I am taking an online class on Machine Learning and I'm trying to fully understand how the cost function work. Can someone explain to me exactly what is going on in the function below:
Cost function $$J(\theta_0, \theta_1) = \frac{1}{2} m \sum_{i=1}^m(h_\theta(x^{(i)} - y^{(i)})^2 $$
Hypothesis function $$h_\theta(x) = \theta_0 + \theta_1 x$$
The parameters are: $\;\theta_0$ and $\theta_1$.
I want to be able to understand what is happening in the cost function, the thing I don't really understand about the cost function is the summation ($\sum$), I don't know what it means.
Can someone help me?
Thank you.
Firstly, this is a Sigma $\sum$ denoting a sum and not an epsilon ($\epsilon$). The two symbols are used in two different contexts in maths, and the $\epsilon-\delta$ tag isn't applicable to your question.

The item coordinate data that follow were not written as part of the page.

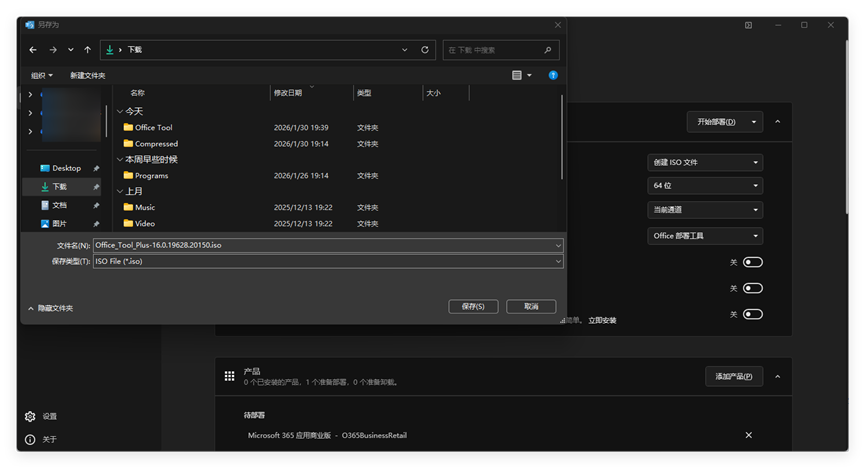The image size is (865, 468).
Task: Expand the ISO File save type dropdown
Action: [x=328, y=261]
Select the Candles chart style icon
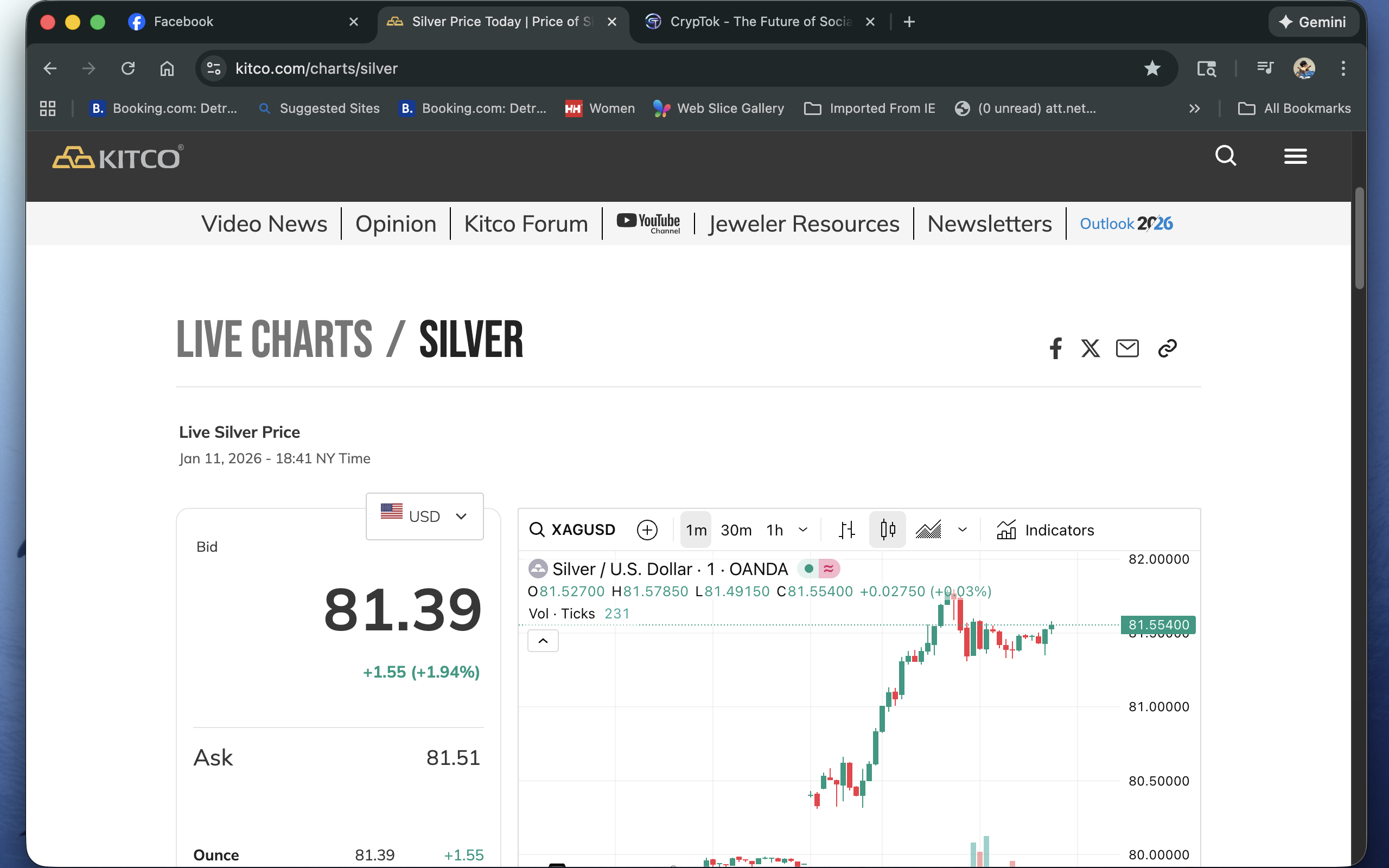The height and width of the screenshot is (868, 1389). (887, 530)
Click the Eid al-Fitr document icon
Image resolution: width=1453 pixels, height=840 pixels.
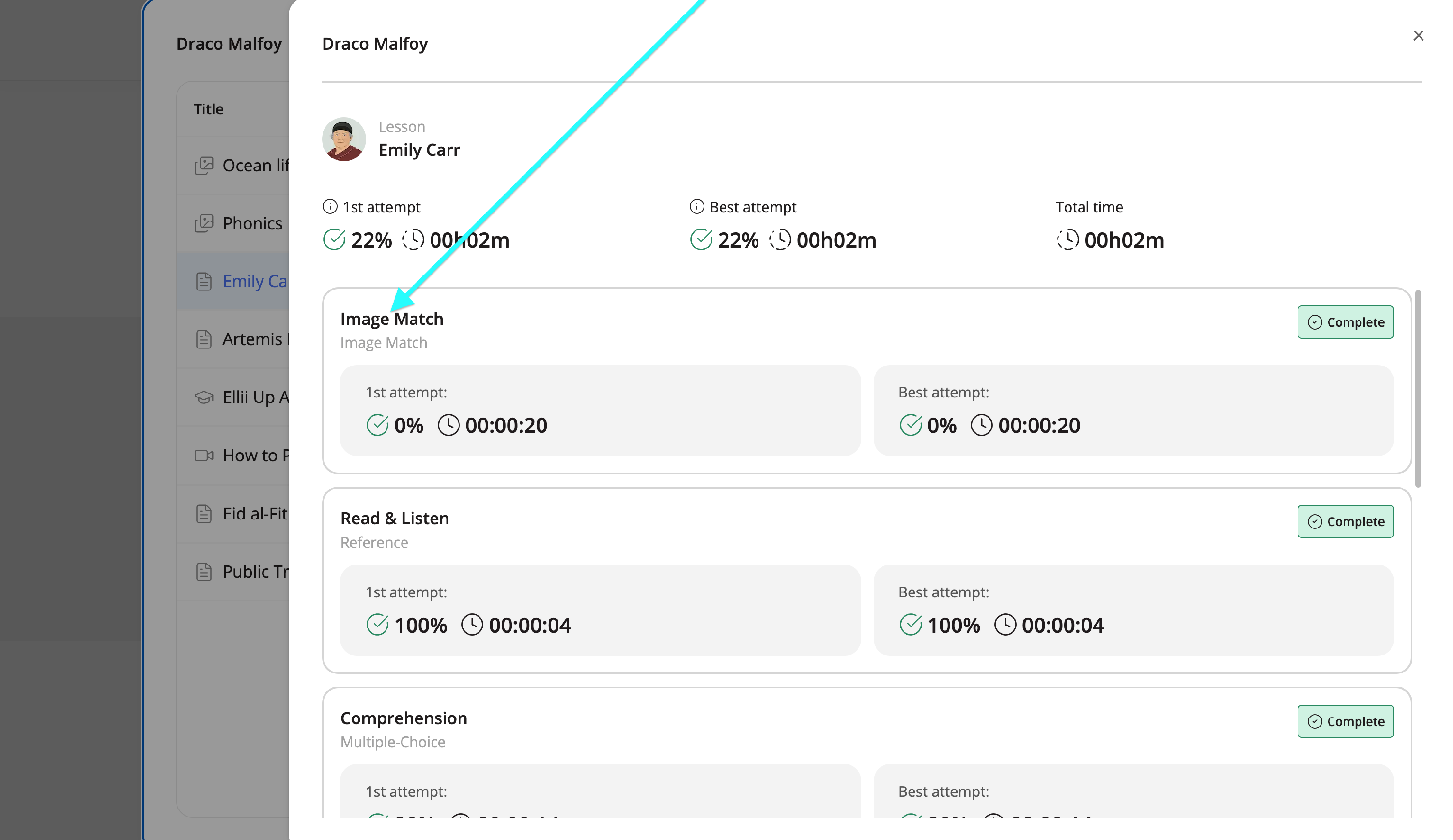[203, 514]
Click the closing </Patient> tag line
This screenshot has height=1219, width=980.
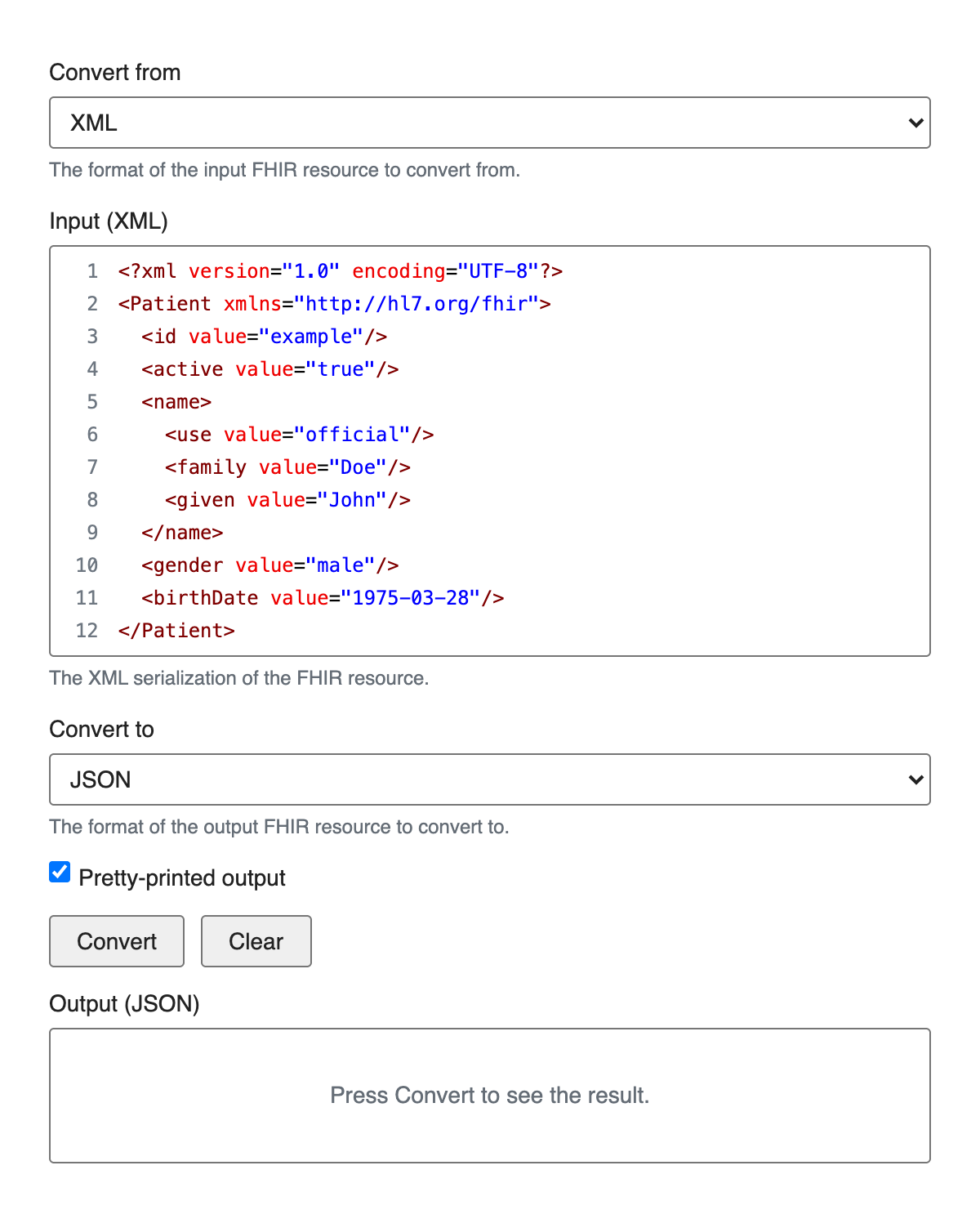[176, 631]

In simple terms, we are given the set of data points $D:= \{ (x_i,y_i),\forall 1\leq i\leq n \} $. Our job is to find the best-fit line to the data. If you have ever plotted a scatter diagram of the data and told yourself "The points roughly fall in a straight line", that's exactly what we are doing here.
The hypothesis function $H_\theta(x):=\theta_0 + \theta_1 x$ defines a straight line. There are infinitely many straight lines that we can draw on the plane by varying the $\theta_1,\theta_0$. But, we want to draw only that straight line that best fits the data, similar to what you'd draw after looking at the scatter plot.
The $J$ function serves this purpose algorithmically. If it finds that the parameters $\theta_0,\theta_1$ are too far away from the correct hypothesis, it will give you a very large cost. Contrariwise, a correct hypothesis has a very small cost. You'll typically do this by minimizing the cost function wrt the $\theta$'s.